PORTool:基于奖励树机制的工具调用大语言模型训练框架
PORTool: Tool-Use LLM Training with Rewarded Tree
October 29, 2025
作者: Feijie Wu, Weiwu Zhu, Yuxiang Zhang, Soumya Chatterjee, Jiarong Zhu, Fan Mo, Rodin Luo, Jing Gao
cs.AI
摘要
当前基于工具使用的大型语言模型(LLMs)通常在静态数据集上训练,使其能够与外部工具交互并执行多步骤、工具集成的推理,从而生成工具调用轨迹。然而,这些模型仅模仿通用工具调用流程中查询的解决方式,未能探索可能的解决方案,在动态演变的工具调用环境中表现受限。本研究提出PORTool——一种强化学习方法,通过激励工具使用型LLM探索能产生正确答案的多样化轨迹。具体而言,该方法首先生成针对给定查询的多个执行路径,其中部分路径共享初始工具调用步骤,从而形成树状结构。随后根据每个步骤生成正确答案的能力及成功完成工具调用的表现分配奖励:不同轨迹中的共享步骤获得相同奖励,而同一分支下的不同步骤则获得差异化奖励。最后,这些逐步骤奖励被用于计算分支相对优势值,并与轨迹相对优势值融合,以训练LLM的工具使用能力。实验采用17种工具处理用户查询,涵盖时间敏感型与时间无关型主题。我们通过消融研究系统验证了逐步骤奖励的必要性及设计鲁棒性,并将PORTool与其他训练方法对比,在最终准确率和工具调用步骤数方面均展现出显著提升。
English
Current tool-use large language models (LLMs) are trained on static datasets,
enabling them to interact with external tools and perform multi-step,
tool-integrated reasoning, which produces tool-call trajectories. However,
these models imitate how a query is resolved in a generic tool-call routine,
thereby failing to explore possible solutions and demonstrating limited
performance in an evolved, dynamic tool-call environment. In this work, we
propose PORTool, a reinforcement learning (RL) method that encourages a
tool-use LLM to explore various trajectories yielding the correct answer.

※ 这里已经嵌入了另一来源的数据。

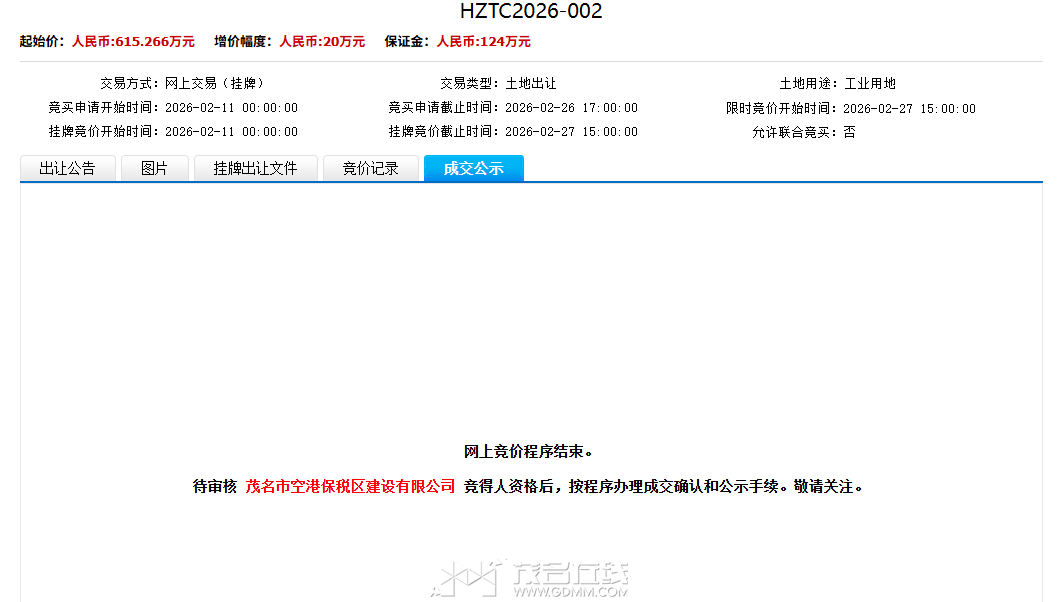This screenshot has width=1057, height=602.
Task: Open the 挂牌出让文件 tab
Action: pyautogui.click(x=255, y=169)
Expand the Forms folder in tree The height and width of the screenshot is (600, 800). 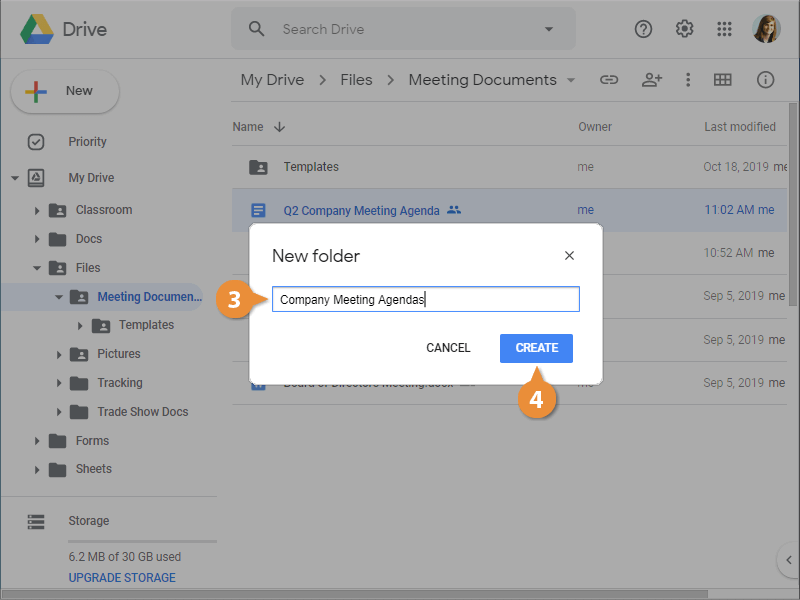coord(37,441)
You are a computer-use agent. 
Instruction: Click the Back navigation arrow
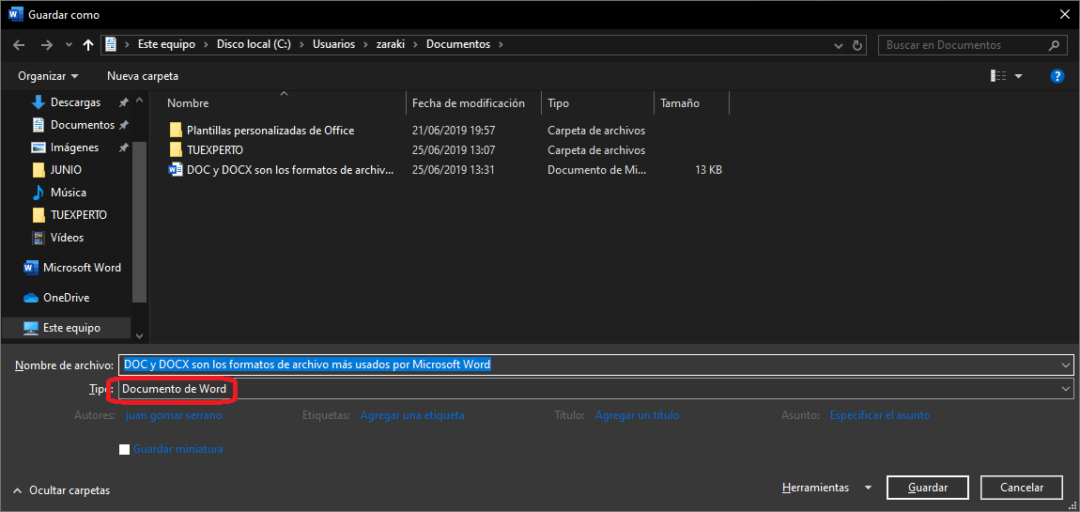tap(19, 45)
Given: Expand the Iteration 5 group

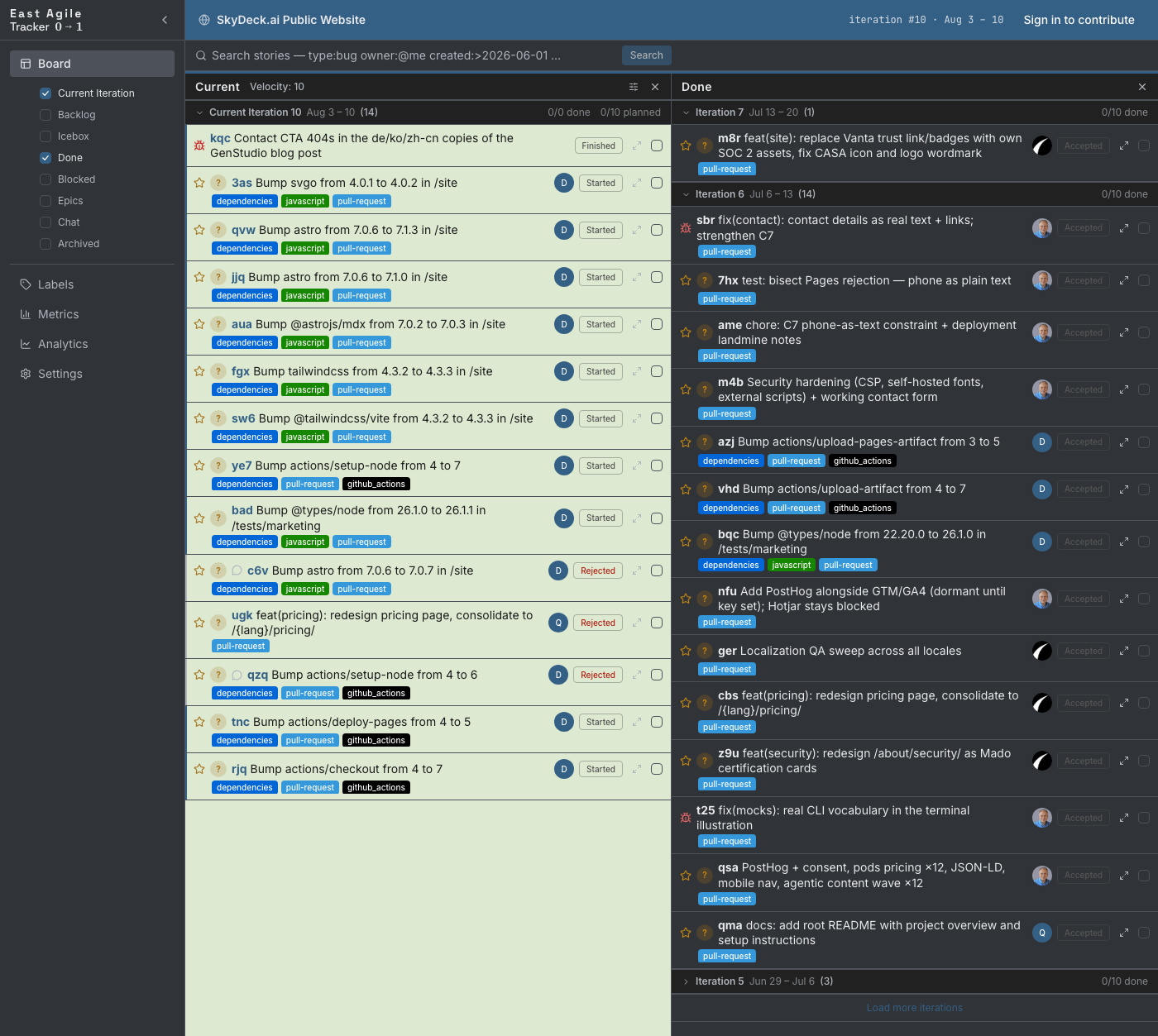Looking at the screenshot, I should [686, 981].
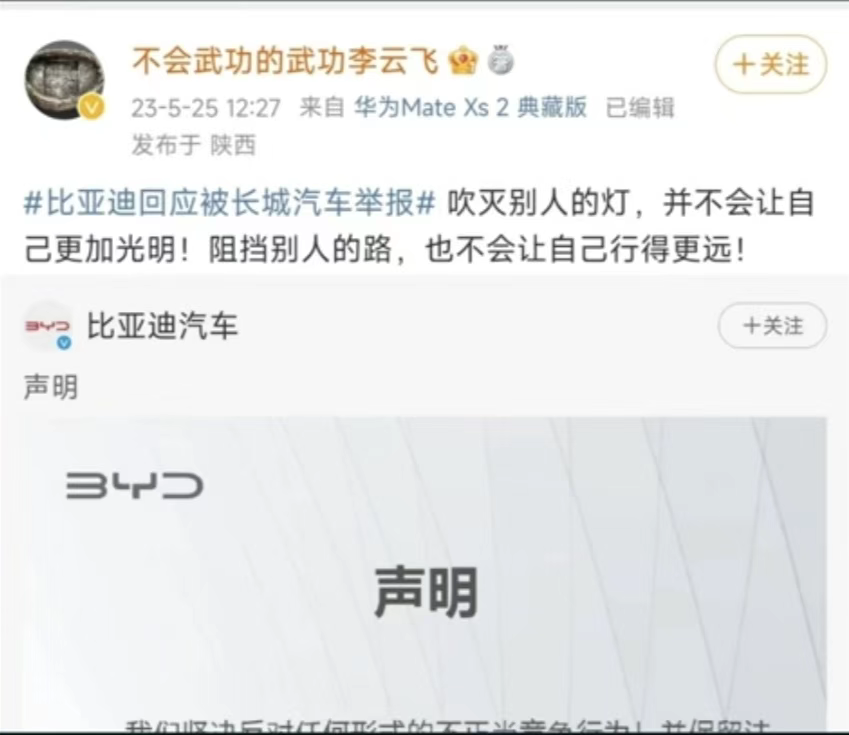Viewport: 849px width, 735px height.
Task: Follow 不会武功的武功李云飞 with orange +关注
Action: coord(771,64)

Specifically, this method starts with generating multiple rollouts for a given
query, and some of them share the first few tool-call steps, thereby forming a
tree-like structure. Next, we assign rewards to each step, based on its ability
to produce a correct answer and make successful tool calls. A shared step
across different trajectories receives the same reward, while different steps
under the same fork receive different rewards. Finally, these step-wise rewards
are used to calculate fork-relative advantages, blended with
trajectory-relative advantages, to train the LLM for tool use. The experiments
utilize 17 tools to address user queries, covering both time-sensitive and
time-invariant topics. We conduct ablation studies to systematically justify
the necessity and the design robustness of step-wise rewards. Furthermore, we
compare the proposed PORTool with other training approaches and demonstrate
significant improvements in final accuracy and the number of tool-call steps.